Okay lets bake this analysis a little. Just exactly what is the category? BTI (Before The Internet) is was easy to understand what their category/business model was. Now I'm not so sure.

Here's my analogy, Many years ago it was very difficult and expensive to set up a radio station but there were a few, KAOL, WCSRV, Prodigy-FM, etc. and people bought radios tuned to one frequency only and they just listend to that frequency and paid monthly fees. Someone then realized they could build a radio that could get multiple frequencies and the started selling them.

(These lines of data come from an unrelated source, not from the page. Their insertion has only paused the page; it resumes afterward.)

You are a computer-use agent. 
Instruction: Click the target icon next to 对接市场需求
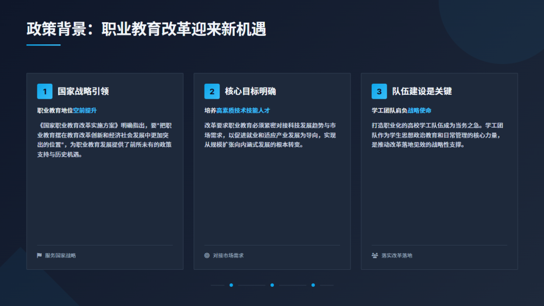pyautogui.click(x=208, y=255)
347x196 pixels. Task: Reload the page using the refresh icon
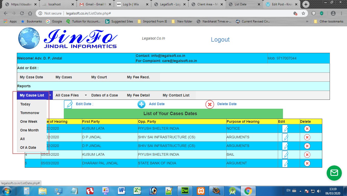tap(22, 13)
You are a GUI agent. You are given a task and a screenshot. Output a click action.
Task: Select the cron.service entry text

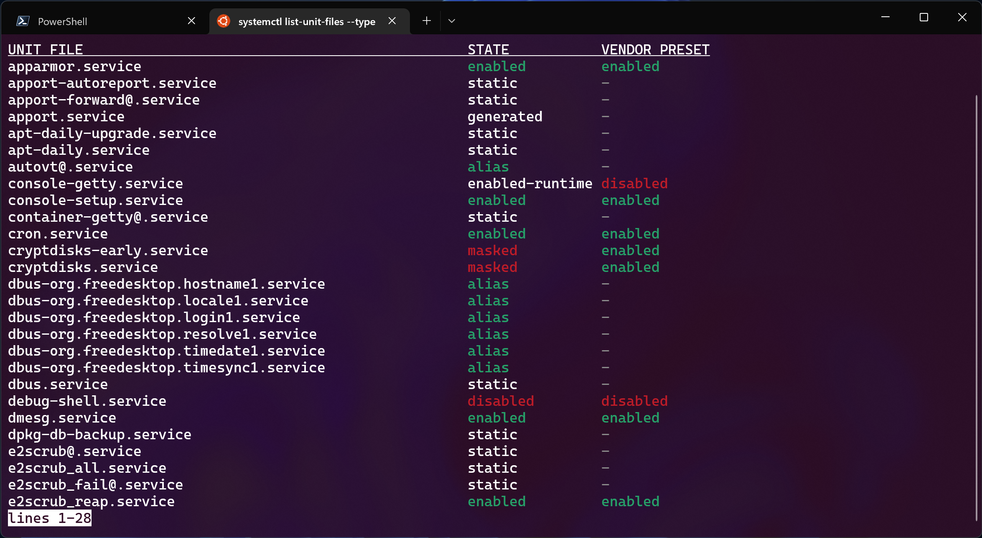click(57, 233)
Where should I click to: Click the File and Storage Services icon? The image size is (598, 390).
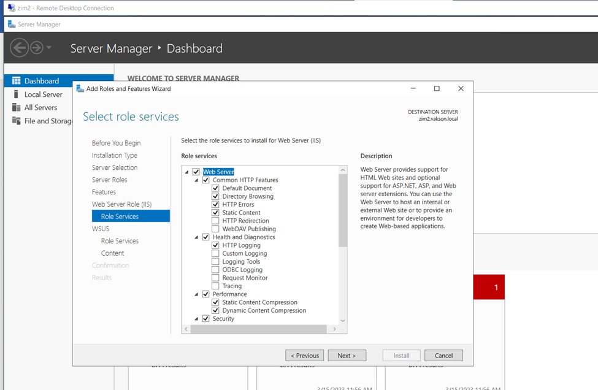click(16, 121)
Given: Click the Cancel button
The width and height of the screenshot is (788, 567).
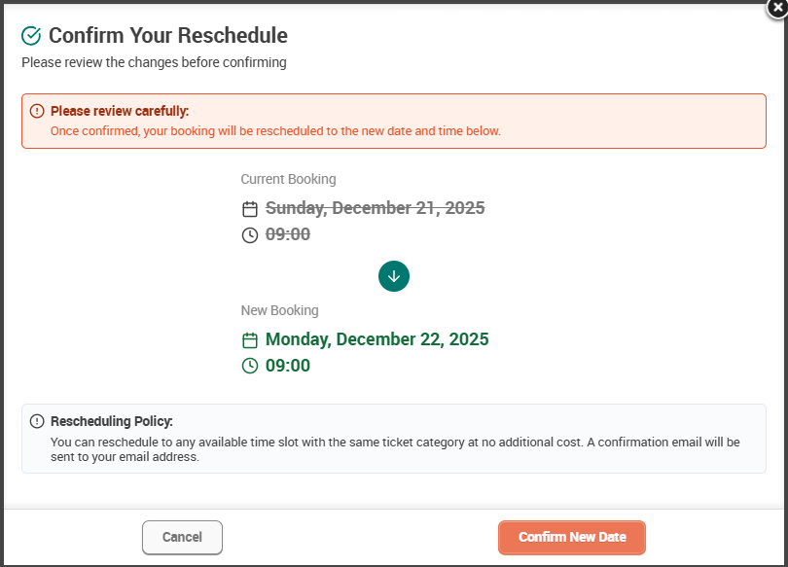Looking at the screenshot, I should click(183, 538).
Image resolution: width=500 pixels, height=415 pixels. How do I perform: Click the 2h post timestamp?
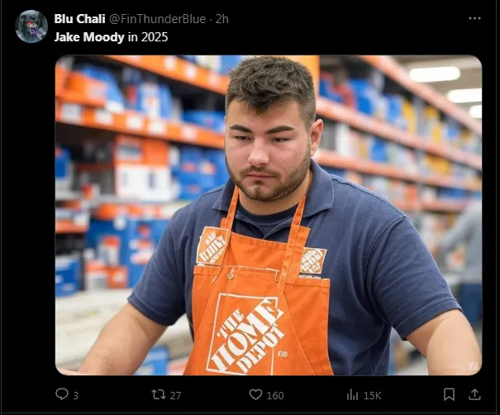[222, 19]
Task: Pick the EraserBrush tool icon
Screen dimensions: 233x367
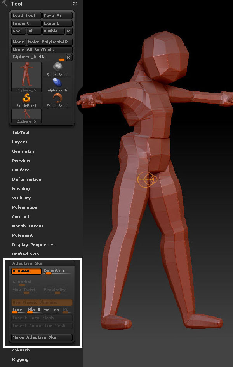Action: [57, 99]
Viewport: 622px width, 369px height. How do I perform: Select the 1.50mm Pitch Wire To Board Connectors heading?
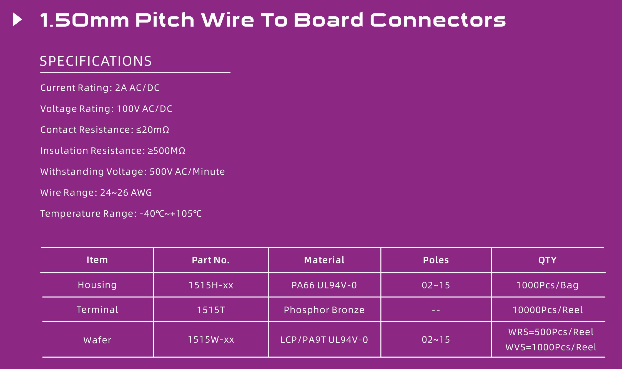[273, 20]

You could get some of KAOL but most of it was too noisey to listen to. But then someone figured out how to set up cheap stations and new stations started springing up everywhere and in fact some of the programs that where on KAOL were now available on other stations. But KAOL kept giving away radios that were tuned to them. Oh you could get other stations on their radio but it wasn't as good as the general purpose radio, and yes you could tune out the comercials on KAOL by opening up the radio and clipping a wire in the back but most listeners of KAOL were afraid to do that, they were newbies. All the newbies wanted these free radios because, well they were free right? But eventually they became oldbies (but Goodbies) and they became savvy about all the other stations out there. In short they out grew their old radio. Sure they still go back and listen to whatever KAOL they can get on their new radio but KAOL commercial revenue dropped and they could no longer give out free radios and well the rest is history.

Happy New Year.



To: steve lipson who wrote (6626)12/31/1997 3:02:00 PM
From: Harry Larson  Respond to of 13594
 
>>you might want to check into the new tax laws that extend the
>>capital gains holding period out to 18 mos. and cut the tax
>>rate for shares held that long. Investors motivated by tax >>considerations have new reasons to be patient, not to dump
>>shares.

Except the institutions that hold 70% of AOL float are compensated
based upon raw performance, not tax efficiency.

Yeah, same old half-baked stuff, like maybe valuation does and
will matter.



To: steve lipson who wrote (6626)12/31/1997 3:09:00 PM
From: White Shoes  Respond to of 13594
 
So AOL is "good" in your opinion.

Is it $9 billion good? (Oops, make that 9.3 billion, just tacked on another $300 mil today.) Answer: not a chance.